Computer-aided design and computer-aided manufacturing (CAD/CAM) technology have recently been introduced in orthodontic practice [2], and digital indirect bonding has emerged as a viable alternative to the traditional method, overpassing its complicated manual laboratory process with a digital workflow [13].

According to the literature, the use of an intraoral scanner and the virtual bracket setup has been shown to increase the accuracy of bracket positioning rather than using conventional impressions and manually placing brackets on plaster models, respectively [11].

However, bonding accuracy depends on the absence of discrepancies between the transferred position of orthodontic brackets and their virtual planned placement [14]. Therefore, the transfer devices are key factors in this process. In fact, in the traditional approach, the use of conventional materials could influence the bracket placement, reducing bonding accuracy during production, transfer, and removal of these transfer devices [15].

Actually, instead of conventional materials, clinicians may design and fabricate 3D-printed devices to transfer the virtual planned bracket position to the teeth [6].

In literature, different types of transfer devices have been proposed using 3D printing technology [16].

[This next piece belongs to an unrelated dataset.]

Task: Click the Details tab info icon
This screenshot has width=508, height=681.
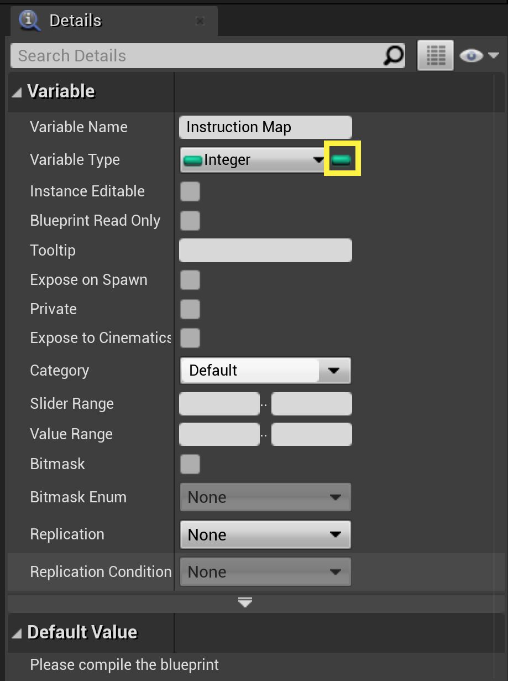Action: (29, 20)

In addition to time and cost saving [12], the use of 3D-printed trays appears to reduce human error during laboratory steps, increasing the fit of the trays on teeth compared to traditional handwork and improving the precision of the indirect bonding [2].

However, the selection of 3D-printed materials and the design options of the tray are critical variables that may influence the accuracy of the digital indirect bonding [17].

In literature, a recent review conducted by Bakdach and Hadad [18] has analyzed the accuracy of 3D-printed transfer trays for indirect bonding, concluding that 3D-printed trays have an acceptable transfer accuracy. However, although this review [18] was published in March 2022, the articles search has been ended in August 2021, omitting a large number of studies conducted more recently [4, 11, 13, 17, 19–22].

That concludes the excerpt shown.